TrueNAS ElectricEel 24.10.2
Intel Core i5-7500T 2.7GHz
ASRock H110M-ITX Motherboard
16GB DDR4 2133MHz 2x8GB
TEAMGROUP T-Force Vulcan Z 240GB SSD - boot
Western Digital Red HDD 7.17TiB 3x4TB Raid-Z1 - main pool

So back in December I was trying to move the majority of my files around and almost ran out of space and reverted to a prior snapshot (78% of 7.17TiB to like 90% of 8.73TiB when the move process was running). Snapshot saved the system but my all 3 of my drives reported the same number of checksum errors Running zpool status -v would show the files with the checksum errors. Checking the video playback of those files out in Jellyfin, I noticed no noticeable change in in video quality or audio so I just ignored the errors. January comes around and the ZFS Health warning messages start bothering me and the number of checksums appear to be growing. Running zpool status -v, it appears to be the new checksum errors of the same files in the snapshots. I thought of fixing it by redownloading the exact same media files from the original sources I got them and dropping and replacing the old files. As I’m doing that, my pool starts growing rapidly. Besides just temporary space for the new replacement file, I guessed the daily snapshots where tens or hundreds of GB where changing within a day where contributing to the rapid rise in my zpool usage. I go and delete some older daily snapshots that are around 5+ days old and then the server crashes and kernel panics when running ix-zfs.service on boot.

Since then I’ve tried hard rebooting resulting in the same errors. Booting without the hard drives attached allowed me to access the WebUI but the zpool was offline and there was no dataset. It recognized when I added the hard drives back into the machine and that they had exported pools, but there was no existing pool for me to add the drives to and I didn’t want to create a new pool and potentially risk all my data. I created a new fresh TrueNAS boot drive on a USB stick but importing the pool caused the machine to crash and reboot. Uploading my old config file to the new fresh boot drive caused the machine to now kernel panic and when running ix-zfs.service like the old drive. Switching back to the old drive, I saw online about running zfs.zfs_recover=1 and zfs.zil_replay_disable=1 in like the boot setting and then running the zpool import -f -F -X pool_name but that doesn’t seem to work.
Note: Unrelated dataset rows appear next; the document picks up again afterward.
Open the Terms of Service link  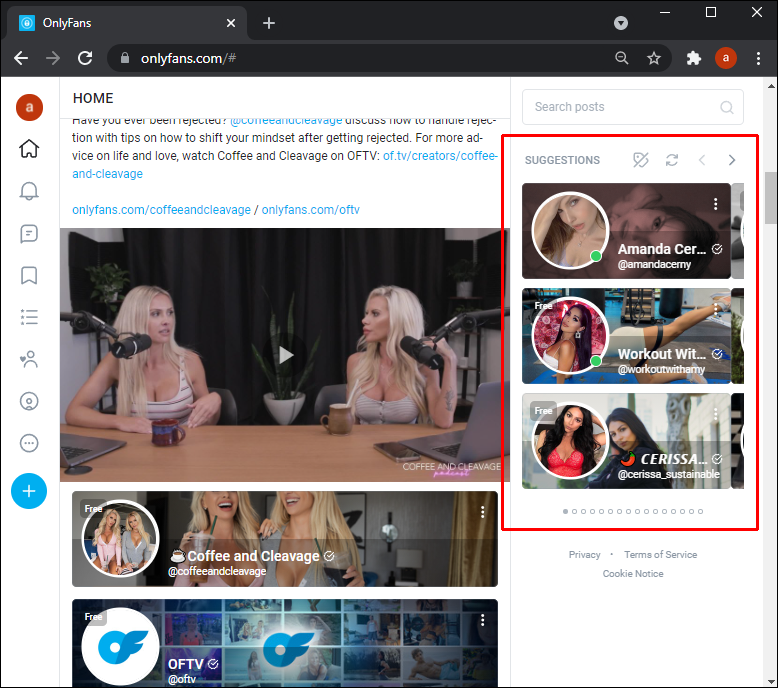pyautogui.click(x=660, y=554)
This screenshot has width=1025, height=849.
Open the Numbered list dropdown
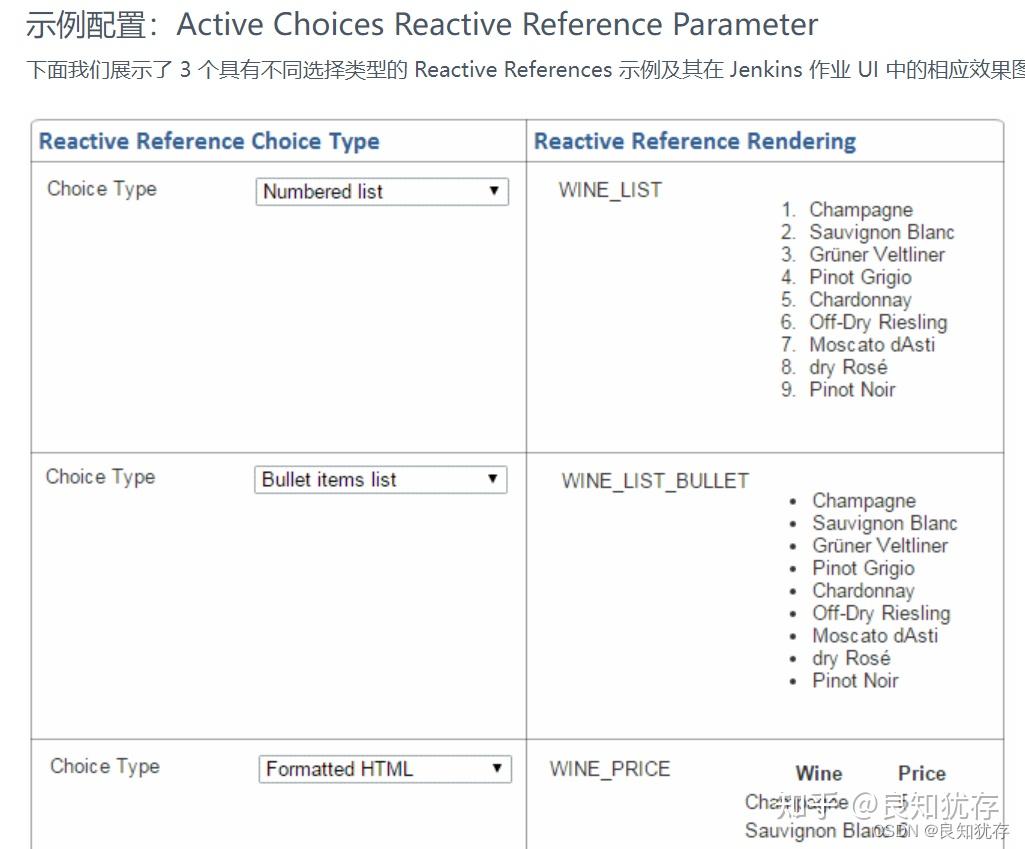coord(382,191)
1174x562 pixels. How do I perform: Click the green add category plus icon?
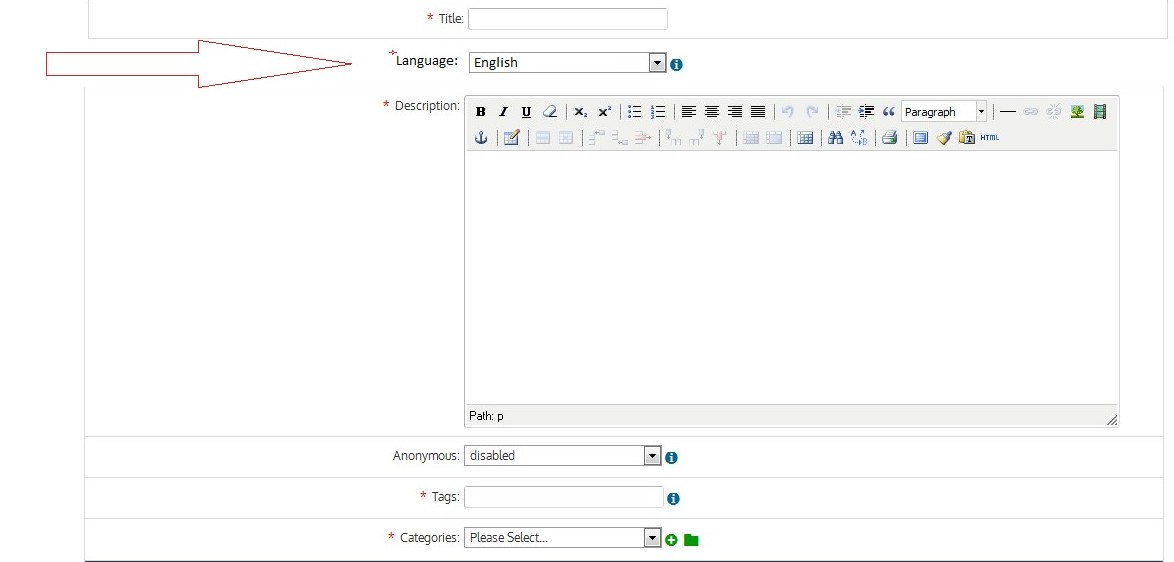671,540
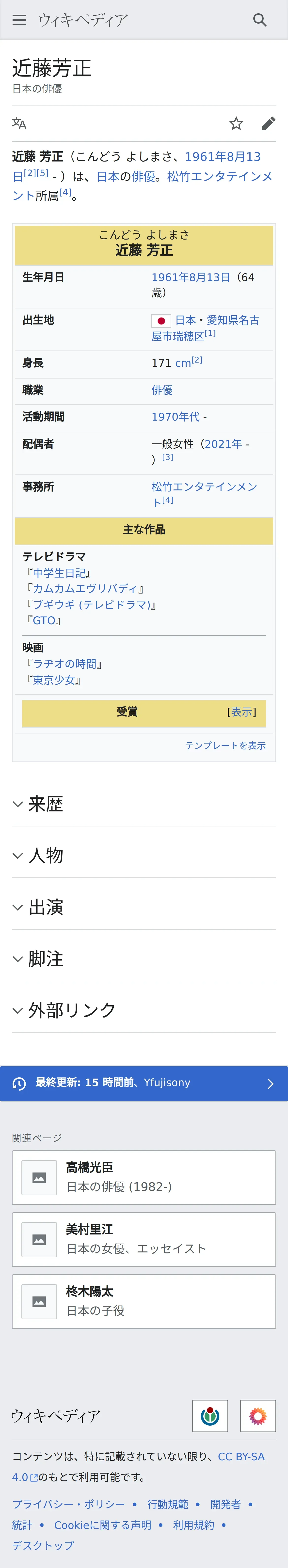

essinghigh · February 3, 2025, 9:19am

This looks like metaslab/spacemap corruption, unfortunate but should be fixable.
Do you have a backup? Generally this would require a pool rebuild but as spacemaps are rewritten often you may just be able to import with zfs_recover and leave it for a couple days. I’ve hit this once myself and have helped recover another pool hitting the same bug (in both cases by rebuilding the pool), unfortunately no idea on the root cause though.

If you don’t already have any sort of backup, I would recommend importing the pool in readonly and copying important data off via SFTP (zpool import -Ff -o readonly=on -R /mnt pool_name) - this should work without causing a kernel panic without needing to make any changes to zfs params.

I’d confirm you’ve actually got zfs_recover enabled (cat /sys/module/zfs/parameters/zfs_recover & echo 1 > /sys/module/zfs/parameters/zfs_recover if not) before trying the import.